As part of the Joint Achievement Report presented to the School Boards on Nov. 9, School District 65 reported the percentage of third- through eighth-graders who were on track to college readiness in reading. For purposes of the report, students who scored above college readiness benchmark scores identified for the Spring MAP test were deemed to be on track to college readiness. The scores used by the District were those identified in a study, “Measuring Growth Toward College Readiness: Using MAP Scores to Predict Success on the ACT Test Benchmark Scores,” presented by Robert Theaker and Clay S. Johnson at a meeting of the American Educational Research Association in 2012 (the 2012 Study). At the time of study, Mr. Theaker was a senior research associate of the Northwest Evaluation Association (NWEA), the owner of the MAP test.

Significantly, District 65 decided not to use the college readiness benchmark scores identified in a more recent 2015 Study, titled, “MAP College Readiness Benchmarks: A Research Brief” (June 29, 2015), an NWEA Research Report, by Yeow Meng Thum and Tyler Matta. Dr. Thum received his Ph.D. from the University of Chicago, has taught advanced courses in educational statistics at UCLA and Michigan State University, is a senior research fellow at NWEA, and pursues research on multivariate multilevel models for behavioral and educational data, as well as other topics.

NWEA recommends that the college readiness benchmark scores for the MAP tests that are identified in the 2015 Study be used, rather than those identified in the 2012 Study. Dr. Thum told the RoundTable, “The 2015 study should be used. It employed more representative data and better analytical techniques that results in more valid and reliable results.”

Dr. Thum added that the 2012 Study “was not conducted by NWEA, nor was it commissioned by us.”

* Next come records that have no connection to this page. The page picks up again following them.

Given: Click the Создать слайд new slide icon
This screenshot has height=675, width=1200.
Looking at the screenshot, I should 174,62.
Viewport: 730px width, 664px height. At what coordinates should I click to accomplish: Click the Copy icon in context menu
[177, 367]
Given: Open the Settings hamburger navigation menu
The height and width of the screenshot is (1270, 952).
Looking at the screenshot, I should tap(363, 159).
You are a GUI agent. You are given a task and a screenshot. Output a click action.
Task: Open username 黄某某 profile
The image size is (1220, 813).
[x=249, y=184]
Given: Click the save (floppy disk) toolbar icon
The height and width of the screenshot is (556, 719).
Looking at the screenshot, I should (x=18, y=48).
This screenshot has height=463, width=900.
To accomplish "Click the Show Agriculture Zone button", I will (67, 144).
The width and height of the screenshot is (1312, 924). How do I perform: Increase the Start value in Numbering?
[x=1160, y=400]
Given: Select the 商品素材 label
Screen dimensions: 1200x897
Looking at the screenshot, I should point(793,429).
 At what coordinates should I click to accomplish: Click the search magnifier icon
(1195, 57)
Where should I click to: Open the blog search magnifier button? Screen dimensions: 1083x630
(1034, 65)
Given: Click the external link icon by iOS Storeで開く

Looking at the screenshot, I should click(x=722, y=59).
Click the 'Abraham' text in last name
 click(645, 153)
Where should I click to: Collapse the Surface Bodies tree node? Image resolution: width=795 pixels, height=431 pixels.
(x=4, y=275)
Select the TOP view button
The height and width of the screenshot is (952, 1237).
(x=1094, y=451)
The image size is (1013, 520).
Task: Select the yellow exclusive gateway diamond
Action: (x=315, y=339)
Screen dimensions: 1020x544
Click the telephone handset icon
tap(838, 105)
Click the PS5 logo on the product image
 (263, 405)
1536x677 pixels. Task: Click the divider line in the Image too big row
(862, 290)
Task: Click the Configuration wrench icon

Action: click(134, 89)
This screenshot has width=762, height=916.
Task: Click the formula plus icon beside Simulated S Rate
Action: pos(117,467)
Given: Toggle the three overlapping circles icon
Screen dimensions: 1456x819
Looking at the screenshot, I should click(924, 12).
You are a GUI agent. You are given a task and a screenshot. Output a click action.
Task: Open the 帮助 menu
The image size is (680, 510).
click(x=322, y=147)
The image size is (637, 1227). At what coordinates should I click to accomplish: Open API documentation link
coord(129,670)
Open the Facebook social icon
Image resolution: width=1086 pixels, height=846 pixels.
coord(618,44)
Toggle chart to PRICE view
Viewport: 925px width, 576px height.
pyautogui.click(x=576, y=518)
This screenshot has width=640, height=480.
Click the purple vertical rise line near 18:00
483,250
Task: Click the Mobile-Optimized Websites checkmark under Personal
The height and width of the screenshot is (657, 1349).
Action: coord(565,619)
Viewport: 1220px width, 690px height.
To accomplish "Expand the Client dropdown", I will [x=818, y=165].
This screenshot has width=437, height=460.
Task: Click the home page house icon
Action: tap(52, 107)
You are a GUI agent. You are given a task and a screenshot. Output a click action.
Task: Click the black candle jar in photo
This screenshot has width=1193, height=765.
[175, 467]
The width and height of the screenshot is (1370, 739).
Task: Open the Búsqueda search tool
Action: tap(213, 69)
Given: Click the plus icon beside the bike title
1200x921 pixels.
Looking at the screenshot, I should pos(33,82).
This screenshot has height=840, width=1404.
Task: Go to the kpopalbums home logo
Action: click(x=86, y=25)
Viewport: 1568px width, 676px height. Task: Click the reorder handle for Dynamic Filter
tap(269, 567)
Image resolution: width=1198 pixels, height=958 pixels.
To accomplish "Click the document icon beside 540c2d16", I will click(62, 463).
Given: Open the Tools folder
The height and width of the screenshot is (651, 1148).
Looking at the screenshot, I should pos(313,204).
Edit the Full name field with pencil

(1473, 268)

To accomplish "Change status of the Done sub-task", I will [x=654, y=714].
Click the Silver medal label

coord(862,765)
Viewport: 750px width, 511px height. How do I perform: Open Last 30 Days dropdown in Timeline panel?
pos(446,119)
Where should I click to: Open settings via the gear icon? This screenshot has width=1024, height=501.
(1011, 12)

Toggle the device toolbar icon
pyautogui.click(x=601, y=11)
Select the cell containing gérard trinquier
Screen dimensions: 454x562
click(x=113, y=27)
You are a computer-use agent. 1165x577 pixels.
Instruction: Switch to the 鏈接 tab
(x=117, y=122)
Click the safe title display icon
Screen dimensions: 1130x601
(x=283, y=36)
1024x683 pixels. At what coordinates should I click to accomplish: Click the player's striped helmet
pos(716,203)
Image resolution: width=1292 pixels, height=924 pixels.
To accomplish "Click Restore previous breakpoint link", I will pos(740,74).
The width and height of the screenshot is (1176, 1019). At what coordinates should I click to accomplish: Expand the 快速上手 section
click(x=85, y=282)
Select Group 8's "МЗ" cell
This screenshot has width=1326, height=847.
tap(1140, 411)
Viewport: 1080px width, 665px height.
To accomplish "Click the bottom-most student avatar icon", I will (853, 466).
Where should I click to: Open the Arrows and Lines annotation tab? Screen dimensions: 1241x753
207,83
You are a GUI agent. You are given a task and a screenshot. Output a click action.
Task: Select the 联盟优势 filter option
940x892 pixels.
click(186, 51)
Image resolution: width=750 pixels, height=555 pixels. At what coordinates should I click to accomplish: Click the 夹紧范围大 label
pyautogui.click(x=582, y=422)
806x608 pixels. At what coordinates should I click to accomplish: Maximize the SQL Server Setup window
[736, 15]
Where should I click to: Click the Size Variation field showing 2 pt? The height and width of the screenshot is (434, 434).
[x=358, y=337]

The 2012 Study’s Benchmark Scores Are Consistently Higher

The Joint Achievement Report says the MAP college readiness benchmark scores it decided to use were adopted through a two-step process. Initially, a “College Readiness LINKING STUDY,” was published  by NWEA in 2011. That study identified MAP scores for eighth-grade reading and math that corresponded to the college readiness benchmark scores for reading and math identified for the EXPLORE test given in eighth grade. The second step was the 2012 Study.

The 2012 Study identified benchmark scores for MAP that are predictive of whether students in grades 4 through 8 will achieve a score of 21 in reading and a 22 in math on the ACT, which is given to 11th and 12th graders in high school.

At the time the 2012 Study was done, the ACT’s college readiness benchmarks were 21 in reading and 22 in math. In 2013, ACT raised the benchmark score for reading to 22 and kept the benchmark score for math at 22. The ACT’s benchmark scores are scores that indicate a student will have a 50% chance of scoring at least a B and a 75% chance of scoring at least a C in related courses in freshman year college.

The 2015 Study identified benchmark scores on MAP that are predictive of whether students in grades 5 through 8 will achieve a score of 22  in reading and a 22 in math on the ACT in high school.

The college readiness benchmark scores identified in the 2012 Study are consistently higher than the benchmark scores identified in the 2015 Study. The benchmark scores identified in each study for the Spring MAP test are listed in Table 1 below, together with the percentile rank of the scores, as indicated in the 2015 NWEA MAP national norms study.

While the college readiness scores identified in the 2012 Study are only 3 to 5 points higher than the 2015 Study for reading, the typical annual growth for an average middle school student ranges from 2.8 to 4.8 points per year, depending on the grade level.  For math the difference in points between the studies is 6 to 10 points; the typical annual growth for an average middle school student in math ranges from 4.6 to 7.7 points, depending on the grade level. See 2015 NWEA Measures of Academic Progress Normative Data.

The differences in raw scores and their corresponding percentile ranks are significant.

Higher Than the 2015 Study’s Scores Linked to a 24 on the ACT

The 2015 study also identified benchmarks scores on MAP that are predictive of whether students in grades 5 through 8 will achieve scores of 24 in reading and 24 in math on the ACT in high school, which are more stringent than the benchmarks of 22.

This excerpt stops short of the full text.